De son côté, Diffchamb propose depuis quelques mois une nouvelle méthode mise au point par la société allemande Vermicon, baptisée Scan Vit Legionella. Elle consiste à filtrer 20 ml d’eau sur un filtre qui, après un traitement acide afin d’empêcher la prolifération de la flore interférente, est mis en contact avec une gélose GVPC. La boîte est ensuite mise en culture. À l’issue de cette phase, les colonies sont colorées grâce à des sondes d’hybridation ARN spécifiques de Legionella spp et pneumophila. Les colonies vertes sont comptées comme des Legionella spp et les rouges comme des pneumophila. Cette méthode présente l’avantage d’être plus rapide que la NF T 90-431. Elle permet d’identifier toutes les colonies dénombrées en termes de Legionella spp et Legionella pneumophila. Scan-Vit Legionella permet d’obtenir un résultat en 72 heures.

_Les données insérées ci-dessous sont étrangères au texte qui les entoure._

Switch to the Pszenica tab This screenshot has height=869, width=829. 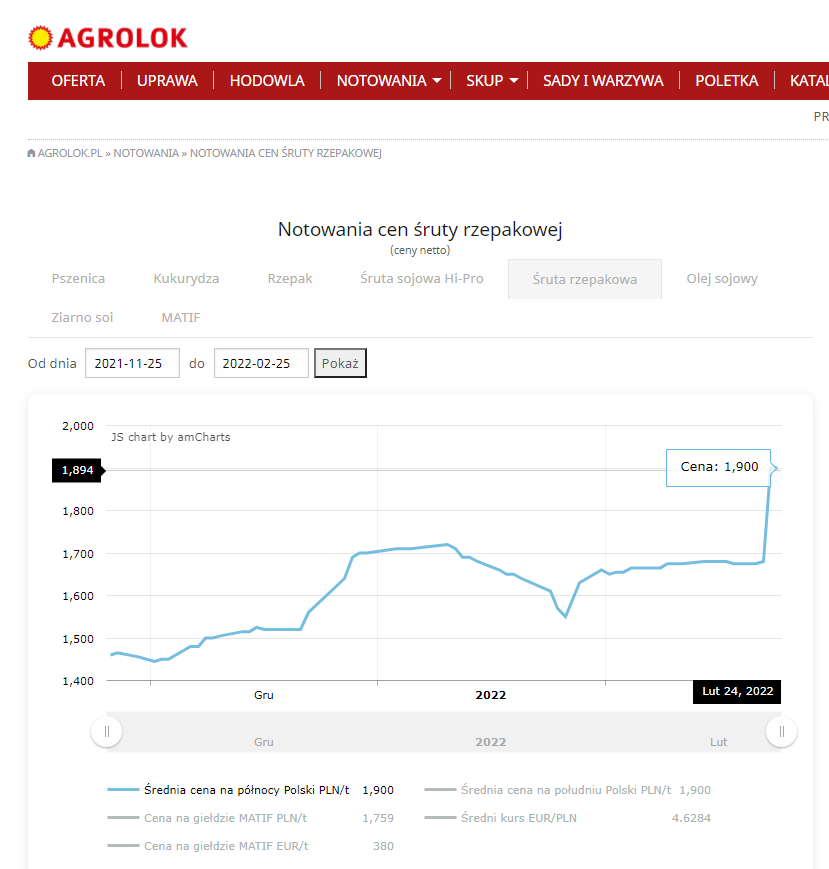tap(78, 279)
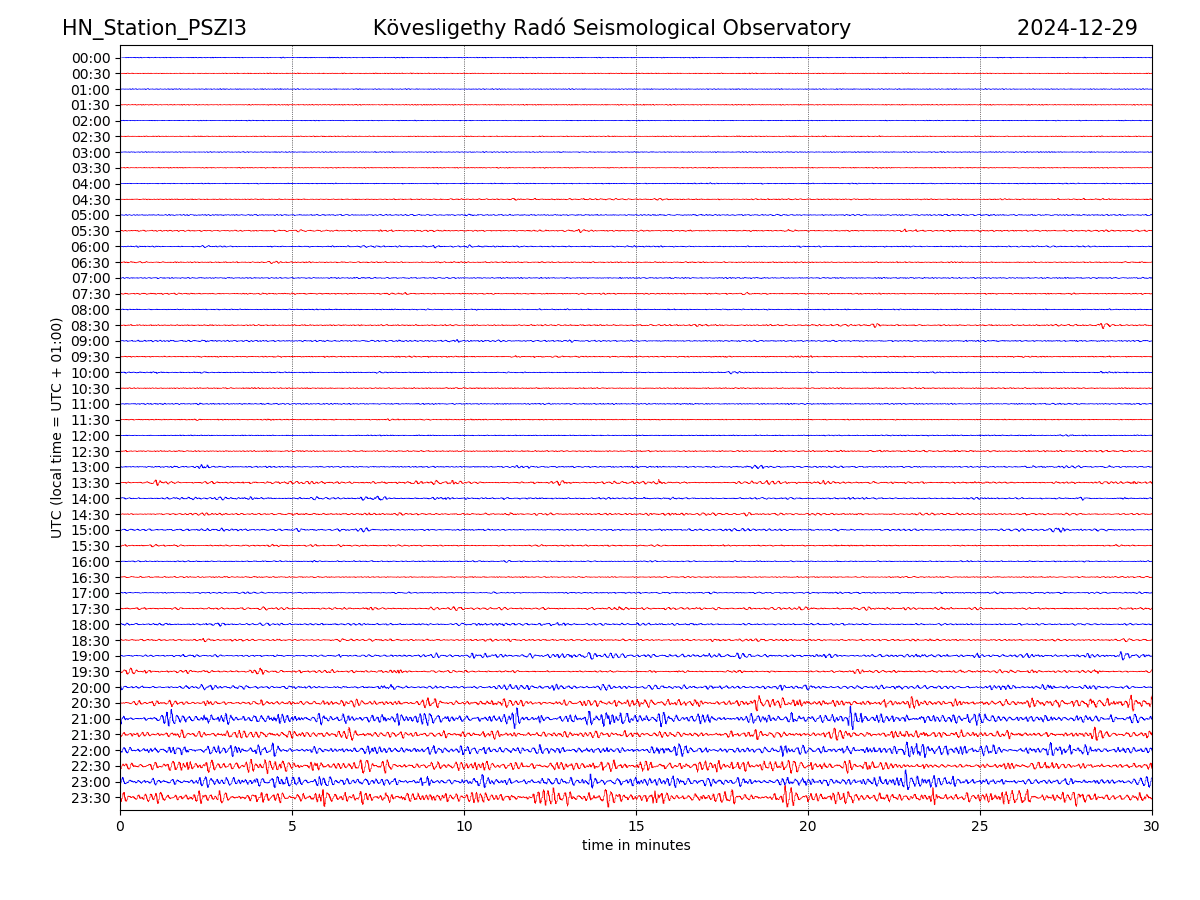
Task: Click the 0 minute x-axis tick
Action: 120,827
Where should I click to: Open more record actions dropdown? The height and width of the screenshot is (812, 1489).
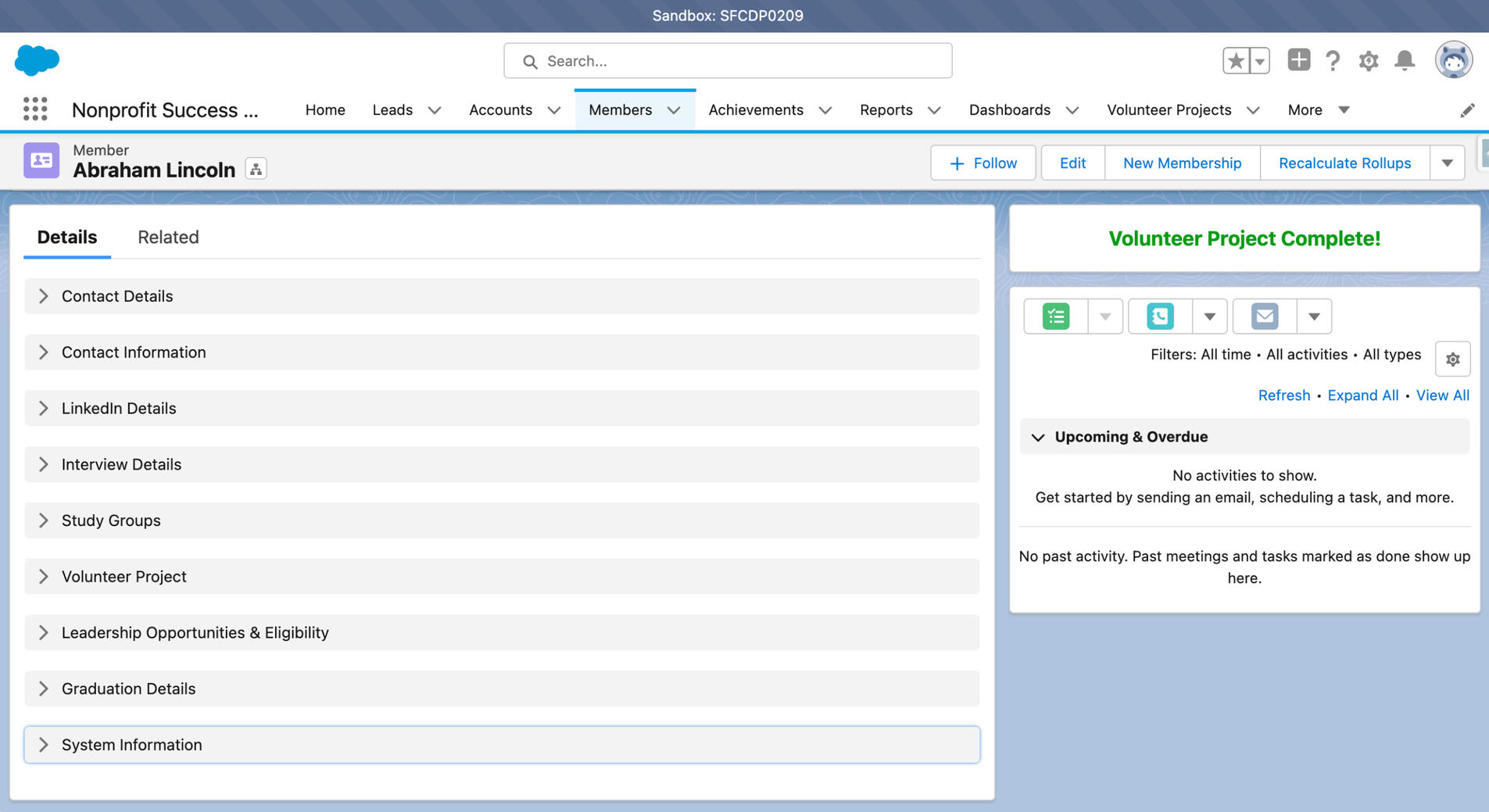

Ces techniques progressent très vite aujourd’hui et le rêve moléculaire actuel est la puce ADN, ou laboratoire sur puce, étudiée par de nombreux laboratoires comme Suez Environnement/Biomérieux en France ou l’Institut de recherche en biotechnologie au Canada. Ce sont de petits supports sur lesquels on greffe des sondes correspondant à différents micro-organismes et qui permettraient en un seul test de s’assurer de l’absence de 50, voire 500 pathogènes, simultanément. « Les biopuces existent aujourd’hui pour des applications essentiellement médicales mais il faudra encore beaucoup de recherche et un marché porteur pour que cette technologie puisse un jour être utilisée en routine en environnement », conclut Nadine Dumoutier. Mais pour tous les spécialistes, les techniques existantes sont complémentaires et il est important de bien connaître leurs spécificités pour les utiliser au mieux.